(TASK GOAL): Every entry below should be copied exactly, minus the pictures.

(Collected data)
____

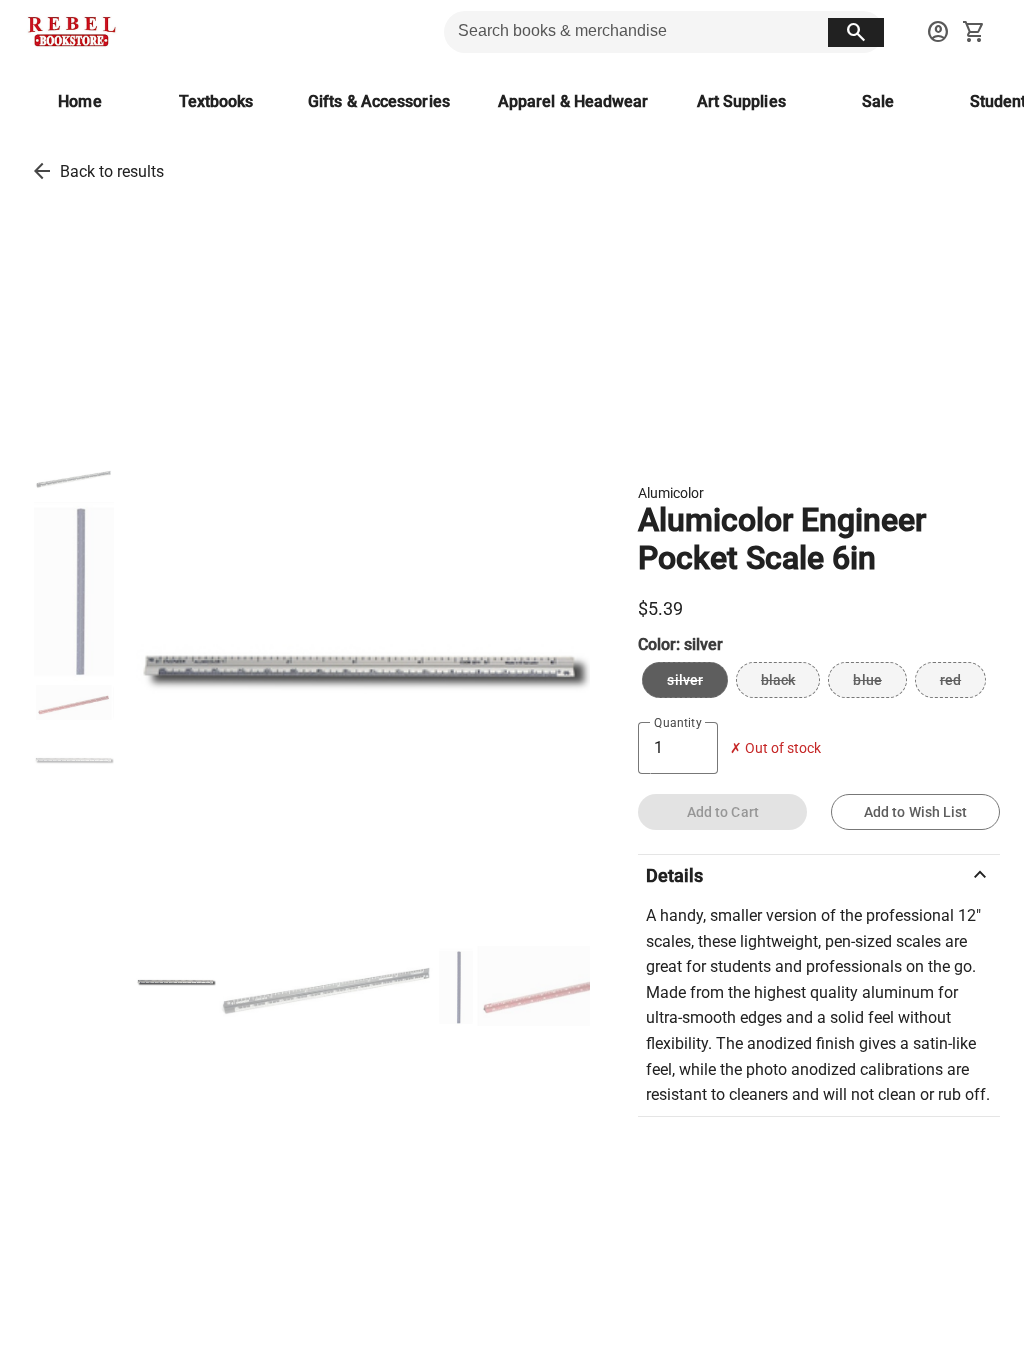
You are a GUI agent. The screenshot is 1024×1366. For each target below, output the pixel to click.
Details (819, 875)
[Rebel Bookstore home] (72, 32)
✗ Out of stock (775, 748)
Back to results (112, 171)
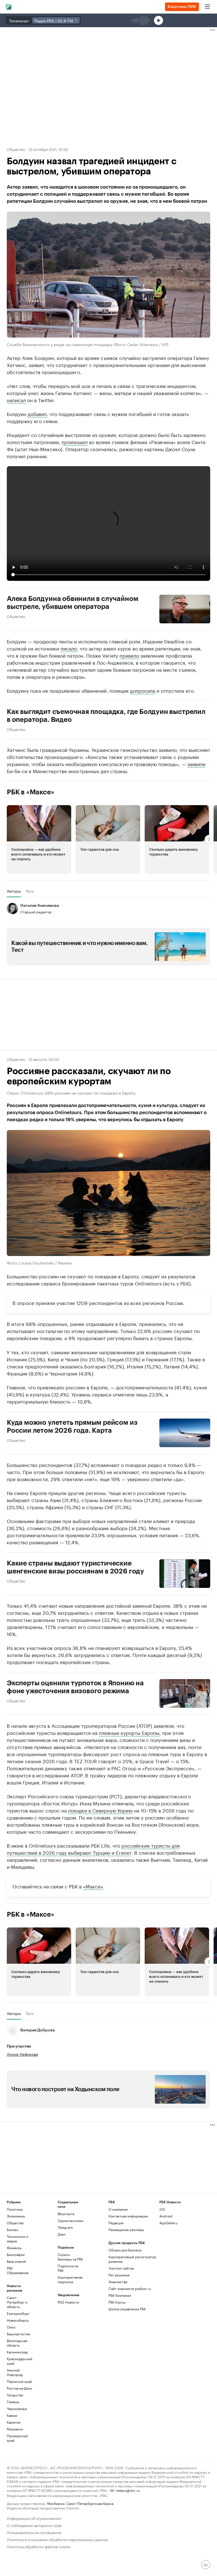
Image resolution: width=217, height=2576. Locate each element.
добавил (37, 413)
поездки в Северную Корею (100, 1810)
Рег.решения (118, 2274)
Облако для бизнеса (124, 2249)
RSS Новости (68, 2302)
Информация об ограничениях (34, 2517)
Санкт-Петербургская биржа (89, 2503)
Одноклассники (70, 2220)
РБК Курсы (116, 2302)
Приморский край (17, 2438)
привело (129, 655)
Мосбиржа (55, 2503)
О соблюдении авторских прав (34, 2525)
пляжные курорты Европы (129, 1732)
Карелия (13, 2422)
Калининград (17, 2351)
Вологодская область (17, 2342)
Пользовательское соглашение (34, 2532)
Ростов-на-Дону (19, 2388)
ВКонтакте (66, 2213)
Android (165, 2216)
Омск (11, 2327)
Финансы (14, 2247)
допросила (142, 690)
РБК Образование (18, 2270)
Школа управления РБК (127, 2308)
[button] (39, 839)
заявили (196, 763)
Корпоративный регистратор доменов (132, 2259)
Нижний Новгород (15, 2372)
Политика (14, 2209)
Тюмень (13, 2401)
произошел (75, 441)
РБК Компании (119, 2295)
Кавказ (12, 2415)
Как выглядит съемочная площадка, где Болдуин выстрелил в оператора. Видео (106, 715)
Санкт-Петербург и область (17, 2302)
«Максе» (93, 1886)
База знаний (16, 2261)
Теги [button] (29, 891)
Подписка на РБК (68, 2268)
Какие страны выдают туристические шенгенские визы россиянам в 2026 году (75, 1567)
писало (68, 648)
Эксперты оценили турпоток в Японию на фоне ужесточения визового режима (75, 1687)
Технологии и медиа (17, 2238)
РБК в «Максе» (30, 792)
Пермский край (19, 2381)
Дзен (62, 2234)
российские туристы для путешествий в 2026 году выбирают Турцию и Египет (93, 1848)
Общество (16, 149)
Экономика (16, 2216)
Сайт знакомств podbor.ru (129, 2288)
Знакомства (117, 2281)
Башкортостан (18, 2333)
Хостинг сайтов (121, 2268)
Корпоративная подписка (70, 2279)
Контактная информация (128, 2216)
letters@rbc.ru (128, 2490)
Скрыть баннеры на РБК (70, 2256)
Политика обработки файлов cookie (38, 2546)
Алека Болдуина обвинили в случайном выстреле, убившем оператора (72, 602)
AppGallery (168, 2222)
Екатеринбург (18, 2313)
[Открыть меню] (207, 7)
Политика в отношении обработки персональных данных (57, 2539)
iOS (162, 2209)
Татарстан (15, 2394)
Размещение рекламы (126, 2229)
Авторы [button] (14, 891)
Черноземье (17, 2408)
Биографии (16, 2254)
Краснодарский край (19, 2361)
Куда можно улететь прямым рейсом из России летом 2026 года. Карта (72, 1426)
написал (16, 399)
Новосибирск (18, 2320)
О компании (118, 2209)
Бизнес (12, 2229)
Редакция (115, 2222)
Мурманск (15, 2428)
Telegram (65, 2227)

____

(RESULT FOR THIS TASK):
You are a GUI agent. The screenshot is 1024×1366. For each target below, output the pixel to click.
Details (819, 875)
[Rebel Bookstore home] (72, 32)
✗ Out of stock (775, 748)
Back to results (112, 171)
Image resolution: width=217, height=2576. Locate each element.
добавил (37, 413)
поездки в Северную Корею (100, 1810)
Рег.решения (118, 2274)
Облако для бизнеса (124, 2249)
RSS Новости (68, 2302)
Информация об ограничениях (34, 2517)
Санкт-Петербургская биржа (89, 2503)
Одноклассники (70, 2220)
РБК Курсы (116, 2302)
Приморский край (17, 2438)
привело (129, 655)
Мосбиржа (55, 2503)
О соблюдении авторских прав (34, 2525)
пляжные курорты Европы (129, 1732)
Карелия (13, 2422)
Калининград (17, 2351)
Вологодская область (17, 2342)
Пользовательское соглашение (34, 2532)
Ростов-на-Дону (19, 2388)
ВКонтакте (66, 2213)
Android (165, 2216)
Омск (11, 2327)
Финансы (14, 2247)
допросила (142, 690)
РБК Образование (18, 2270)
Школа управления РБК (127, 2308)
[button] (39, 839)
заявили (196, 763)
Корпоративный регистратор доменов (132, 2259)
Нижний Новгород (15, 2372)
Политика (14, 2209)
Тюмень (13, 2401)
произошел (75, 441)
РБК Компании (119, 2295)
Кавказ (12, 2415)
Как выглядит съемочная площадка, где Болдуин выстрелил в оператора. Видео (106, 715)
Санкт-Петербург и область (17, 2302)
«Максе» (93, 1886)
База знаний (16, 2261)
Теги [button] (29, 891)
Подписка на РБК (68, 2268)
Какие страны выдают туристические шенгенские визы россиянам в 2026 году (75, 1567)
писало (68, 648)
Эксперты оценили турпоток в Японию на фоне ужесточения визового режима (75, 1687)
Технологии и медиа (17, 2238)
РБК в «Максе» (30, 792)
Пермский край (19, 2381)
Дзен (62, 2234)
российские туристы для путешествий в 2026 году выбирают Турцию и Египет (93, 1848)
Общество (16, 149)
Экономика (16, 2216)
Сайт знакомств podbor.ru (129, 2288)
Знакомства (117, 2281)
Башкортостан (18, 2333)
Хостинг сайтов (121, 2268)
Корпоративная подписка (70, 2279)
Контактная информация (128, 2216)
letters@rbc.ru (128, 2490)
Скрыть баннеры на РБК (70, 2256)
Политика обработки файлов cookie (38, 2546)
Алека Болдуина обвинили в случайном выстреле, убившем оператора (72, 602)
AppGallery (168, 2222)
Екатеринбург (18, 2313)
[Открыть меню] (207, 7)
Политика в отношении обработки персональных данных (57, 2539)
iOS (162, 2209)
Татарстан (15, 2394)
Размещение рекламы (126, 2229)
Авторы [button] (14, 891)
Черноземье (17, 2408)
Биографии (16, 2254)
Краснодарский край (19, 2361)
Куда можно улететь прямым рейсом из России летом 2026 года. Карта (72, 1426)
написал (16, 399)
Новосибирск (18, 2320)
О компании (118, 2209)
Бизнес (12, 2229)
Редакция (115, 2222)
Мурманск (15, 2428)
Telegram (65, 2227)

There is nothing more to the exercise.